Der Achtsamkeits-Trend hat dazu geführt, dass Meditation heute gerne als Heilmittel für die verschiedensten emotionalen und sozialen Probleme angesehen wird. Die Wirklichkeit scheint komplexer zu sein. Inzwischen gibt es Studien, die illustrieren, dass Achtsamkeitsübungen sogar wie ein Booster für das Ego wirken können oder dass sich bei Meditierenden im Loslassen eine ethisch-moralische Gleichgültigkeit einstellt. Das CovSocial-Projekt legt nahe, dass der inhaltliche Fokus einer Meditationsform wesentlichen Einfluss darauf hat, wie das Meditieren wirkt. Und es zeigt, dass soziale Verbundenheit sich nur dort einstellt, wo sie durch das Meditations-Setting im Ganzen gefördert wird.

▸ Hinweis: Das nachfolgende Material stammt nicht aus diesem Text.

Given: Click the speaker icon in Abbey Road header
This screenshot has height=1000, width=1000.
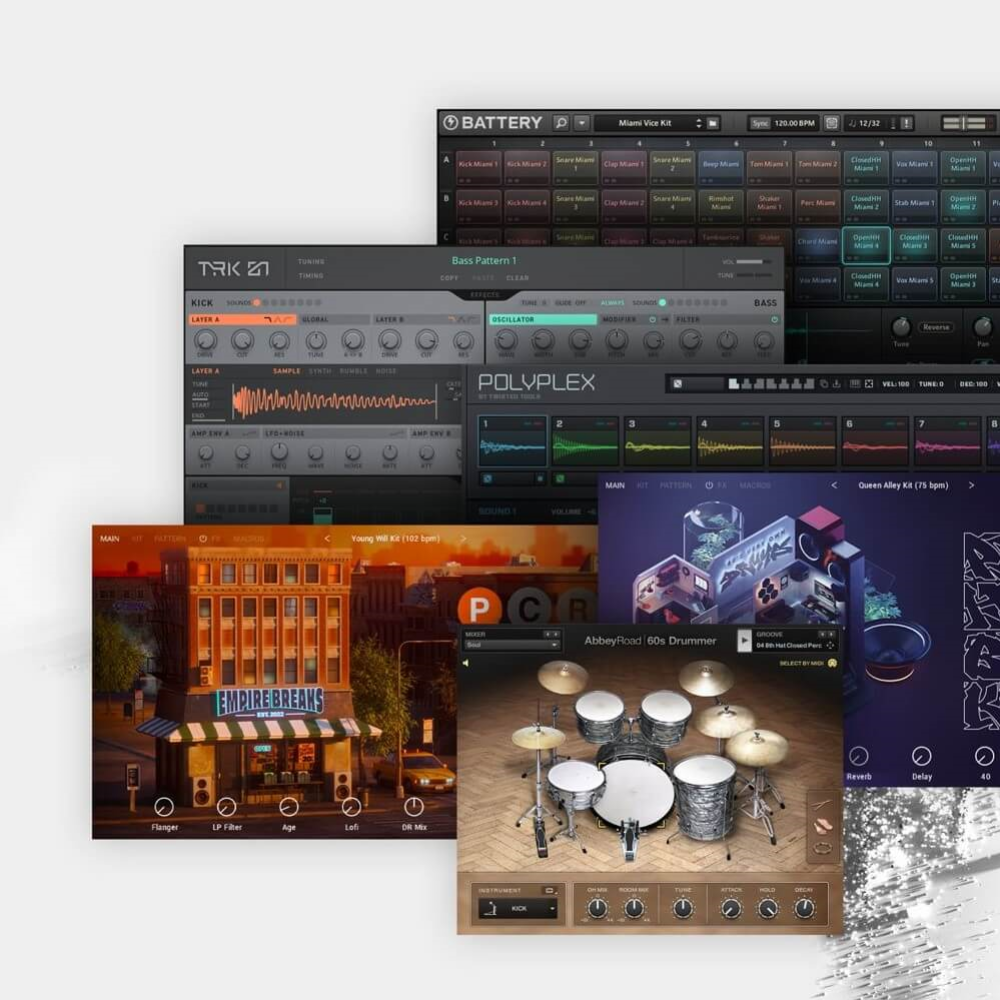Looking at the screenshot, I should click(466, 661).
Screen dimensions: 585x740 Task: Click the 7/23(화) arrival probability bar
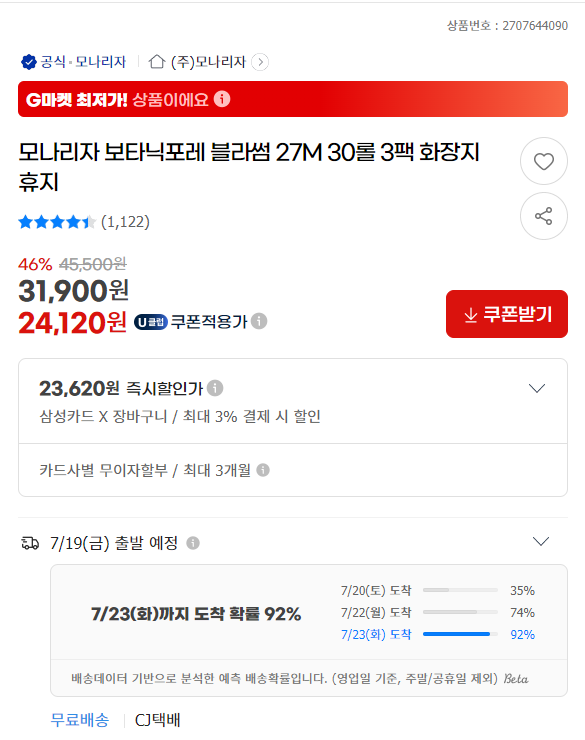coord(460,634)
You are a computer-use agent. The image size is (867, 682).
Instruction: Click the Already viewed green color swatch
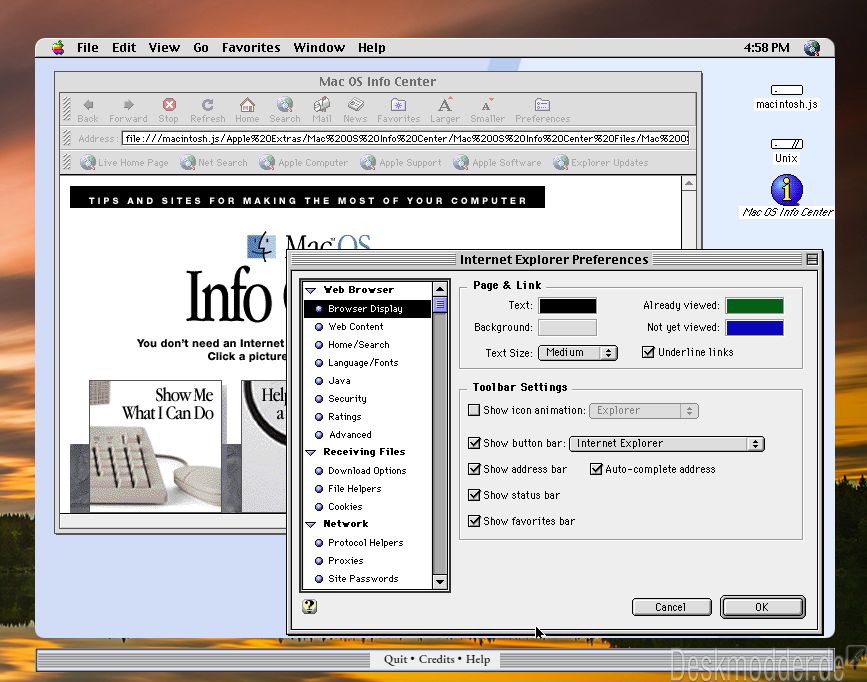click(754, 305)
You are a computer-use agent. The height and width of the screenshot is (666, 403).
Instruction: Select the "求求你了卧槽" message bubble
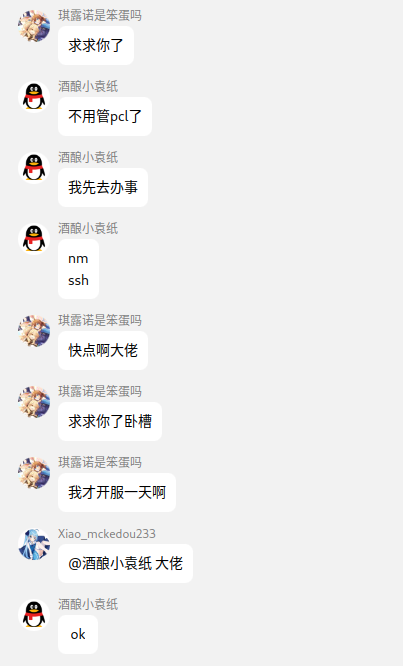click(110, 421)

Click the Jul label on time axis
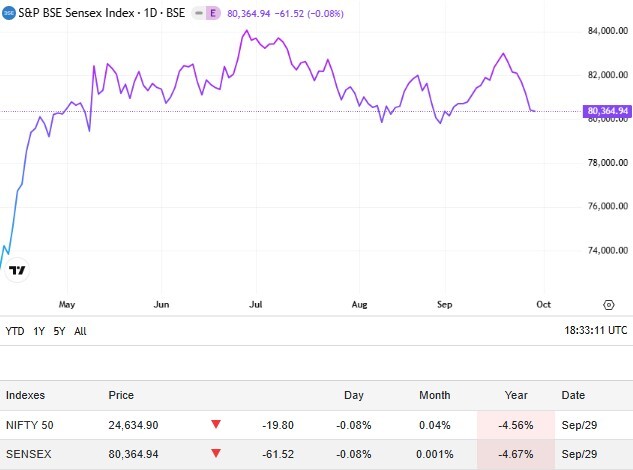point(256,303)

Eine Frage ist, welchen Einfluss in der Studie die sehr unterschiedliche Coaching-Begleitung der Teilnehmenden auf das Ergebnis hatte. Die eigene Selbstwahrnehmung zu vertiefen, eröffnet Menschen nicht automatisch auch eine bessere Wahrnehmung anderer. Und wer alleine mit einer App übt, erlebt die eigenen Erfahrungen dabei nicht im Rahmen einer sozialen Beziehung. In der Studie wurde der Achtsamkeitsgruppe gezielt ein stark individueller Übungsrahmen angeboten, so dass die Wirkung des Programms im eher Persönlichen wenig verwundert. Die Dyaden-Gruppe hingegen beschäftigte sich im Coaching gezielt mit Fragen des sozialen Miteinanders und der Verbundenheit. Womöglich hätte das Coaching ohne Meditation schon ausgereicht, um jene prosozialen Effekte zu erzielen, die die Wissenschaftlerinnen der Dyaden-Praxis zuschreiben.
Tania Singer hofft, dass ihre Forschungsergebnisse gesellschaftliche Wirkung entfalten: »In einer Zeit, in der die politischen Entscheidungsträger mit einer zunehmenden sozialen Spaltung konfrontiert sind, zeigt unsere Studie, dass es möglich ist, positive, gesunde menschliche Interaktionen zu fördern. Das ist es, was unsere Gesellschaft dringend braucht.« Das CovSocial-Projekt verdeutlicht jedenfalls, wie wesentlich es ist, gesellschaftliche Räume des Miteinanders zu schaffen und Menschen die Fähigkeiten zu vermitteln, einander offen und unvoreingenommen zu begegnen.